**Excerpt provided:**
I have an 06 A6 Quattro. I bought it with skiing and commuting in mind. I gave up on getting a roof rack. Nobody had anything for it (Audi, thule, Yaki), I'd have to gerry-rig something else and it wasn't worth it. Last checked about 6 months ago. Really wanted a ski pass thru (I avoid racks for the most part) which would allow me 4 passengers, but compromised with the split seat, which will carry 3 adults.

With the right snow tires on it, it's built for cold weather (The fog lights, the incredible defroster, strong heater, heated seats, stability and traction control, AWD) make it a pleasure to drive in snow, steep hills, icy transition zones, etc. Driven through several storms now and I couldn't ask for a more controlled, enjoyable ride. 

The Audis have a lot of "unspoken features" that you only discover after owning them for a while.  Like closing the windows and roof when you are out of the car and it's raining, or that the steering tightens as you driver faster, or that the tune volume adjusts depending on the ambient cabin noise.  Things I really don't need and didn't want, but it's fun.

You didn't ask, but I bought it because of the styling and design. I have driven Japanese cars for the past 14 years and was getting rather bored with them.

I did put a bike rack on the trunk back, which works out fine.


----------



## marcski (Feb 16, 2009)

billski said:


> I have an 06 A6 Quattro. I bought it with skiing and commuting in mind. I gave up on getting a roof rack. Nobody had anything for it (Audi, thule, Yaki), I'd have to gerry-rig something else and it wasn't worth it. Last checked about 6 months ago. Really wanted a ski pass thru (I avoid racks for the most part) which would allow me 4 passengers, but compromised with the split seat, which will carry 3 adults.
> 
> With the right snow tires on it, it's built for cold weather (The fog lights, the incredible defroster, strong heater, heated seats, stability and traction control, AWD) make it a pleasure to drive in snow, steep hills, icy transition zones, etc. Driven through several storms now and I couldn't ask for a more controlled, enjoyable ride.
> 
> ...



Bill Audi definitely makes a factory rack for your car.  They are a bit pricey but will say audi and have the four interlocked circles on the bar towers.


----------



## Geoff (Feb 16, 2009)

hammer said:


> Bit of a long bump, but I just test drove the following used Audis:
> 
> 
> 2007 A4, ~34K miles
> ...




Unless I had access to a mechanic, I wouldn't buy a used Audi unless it were CPO with a lengthy warranty.  

I'm a rack non-believer.  Skis belong inside away from road salt.  I don't want to pay the fuel economy penalty all winter.  For summer use, a bolt-on receiver hitch for the bike rack and other accessories.

Most people are better served with a FWD car with good snow tires.  You can buy a winter beater SUV for next to nothing for those few times you want the 4WD system, ground clearance, the interior space, or the towing capability.


----------



## hammer (Feb 17, 2009)

**Task set:**
1 – Answer the following from the forum thread, one line per answer:
(a) What car does the first poster own?
(b) According to marcski, what appears on the bar towers of the Audi factory rack?
(c) Where does Geoff say skis belong?
2 – Write out the passage of the forum thread starting with "You didn't ask, but" and going on through "marcski (Feb 16, 2009)".

**Data rows:**
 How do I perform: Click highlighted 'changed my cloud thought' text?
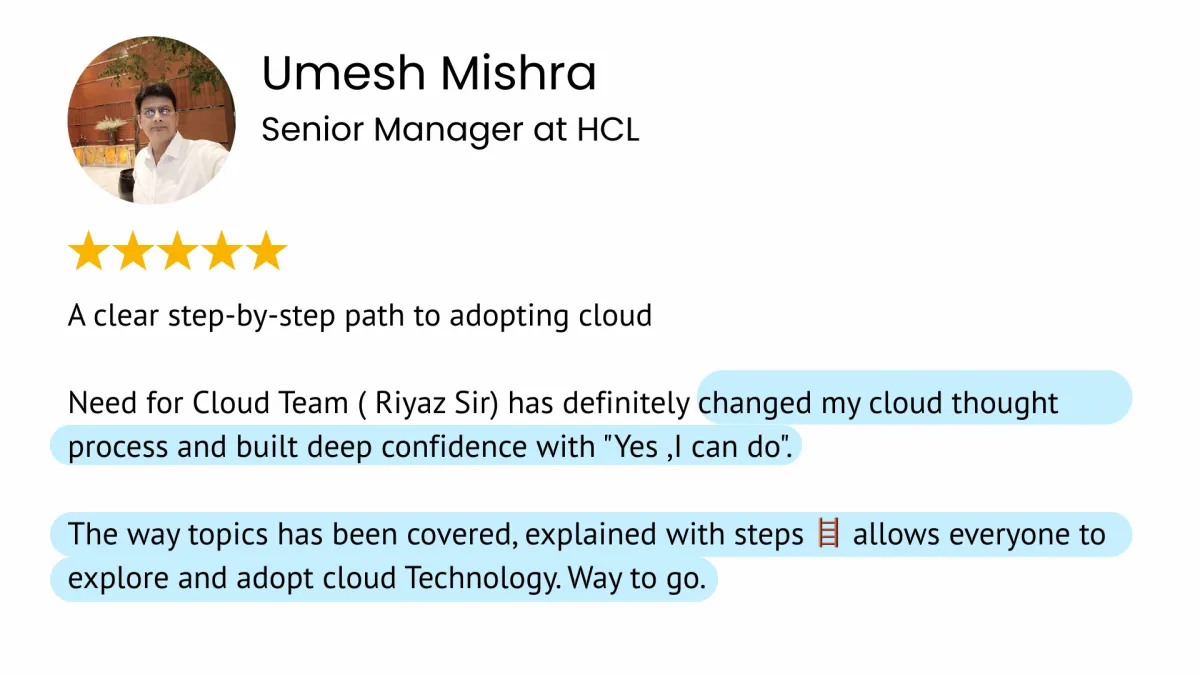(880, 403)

--

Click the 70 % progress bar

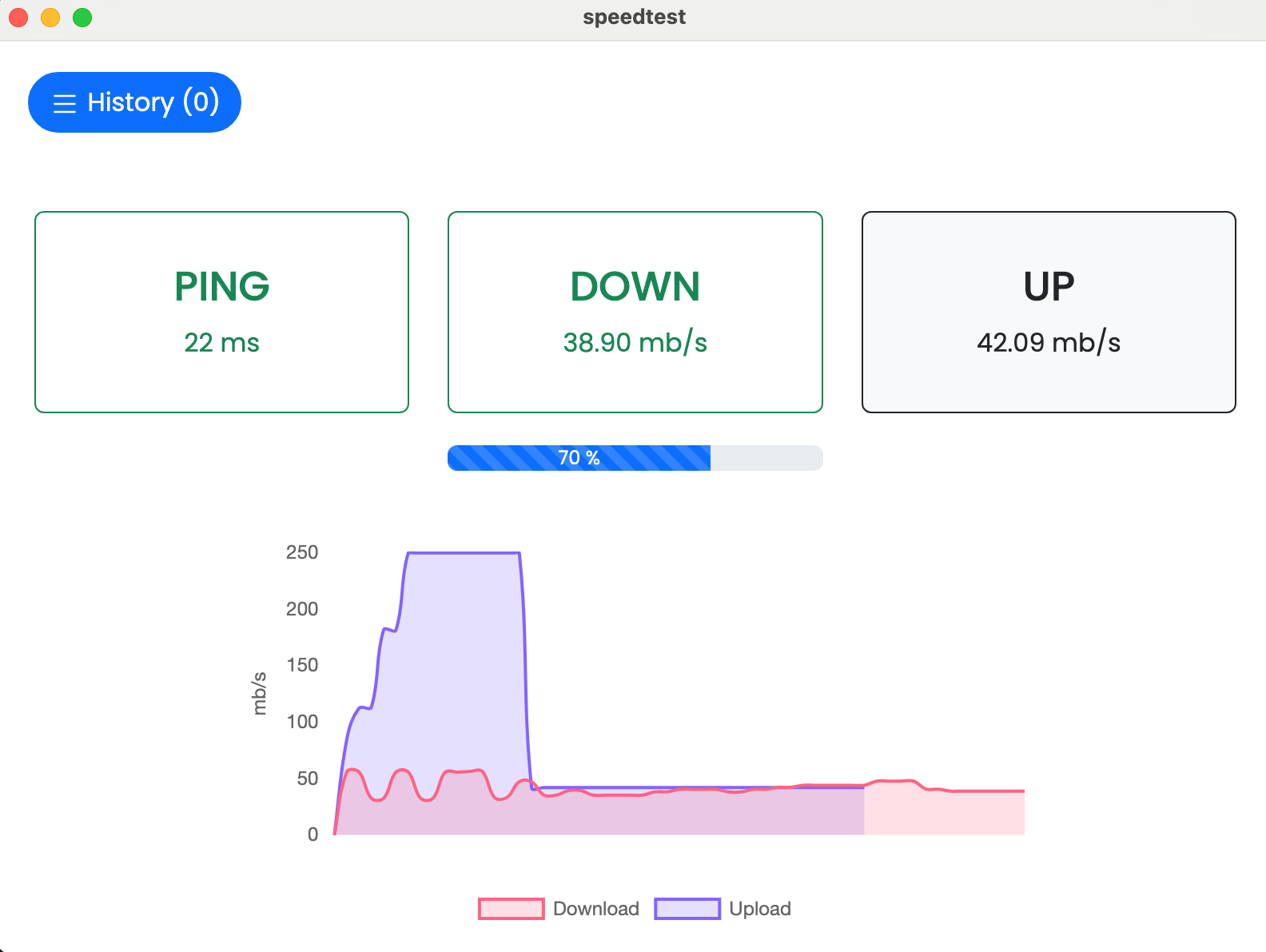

**Solution list:**
1 –
(a) An 06 A6 Quattro.
(b) The word "audi" and the four interlocked circles.
(c) Inside, away from road salt.

2 –
You didn't ask, but I bought it because of the styling and design. I have driven Japanese cars for the past 14 years and was getting rather bored with them.

I did put a bike rack on the trunk back, which works out fine.


----------



## marcski (Feb 16, 2009)